Sometime in April 1945, Viktor Brack and his superior Phillip Bouhler were arrested. During the Eichberg trial, (Note: This proceeding was one among a series in the Doctors' trial.) which concluded at Frankfurt on 21 December 1946, Brack was implicated for his role in recruiting physicians for the euthanasia killings. At the Hadamar Trial—between 24 February 1947 until 21 March 1947—he was again implicated along with Karl Brandt for his involvement in the T4 programme. Brack was known to radically enforce euthanasia, even terrorizing doctors and nurses to ensure they maintained the killing procedures, despite later claiming during the trials that he had never even heard of the T4 programme.

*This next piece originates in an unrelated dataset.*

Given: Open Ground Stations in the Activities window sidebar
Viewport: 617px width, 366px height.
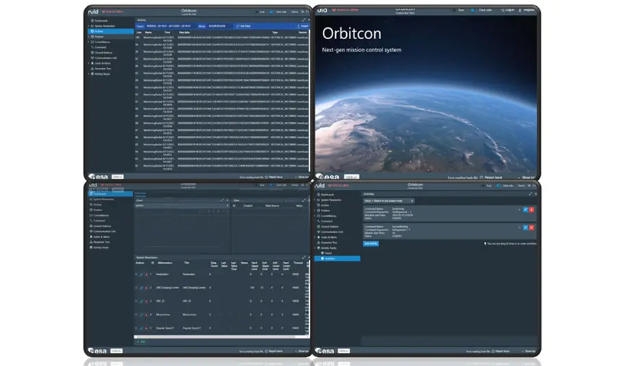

During the trials, Brack insisted that euthanasia was a "humane measure" for incurably sick people and denied all knowledge of the Holocaust. He contested his complicity in mass X-ray sterilizations until confronted by his signature on corresponding documents; meanwhile other administrators—Rudolf Brandt and Wolfram Sievers—testified against Brack, proving links between him, the Führer's Chancellery, and Hitler. Nonetheless, Brack denied any anti-Semitism or involvement with killing Jews and avowed that he had joined the Waffen-SS in 1942 to distance himself from the regime.

On 20 August 1947, Brack was sentenced to death. He was executed by hanging at Landsberg Prison on 2 June 1948, stating at the gallows that he "wished for God to give peace to the world."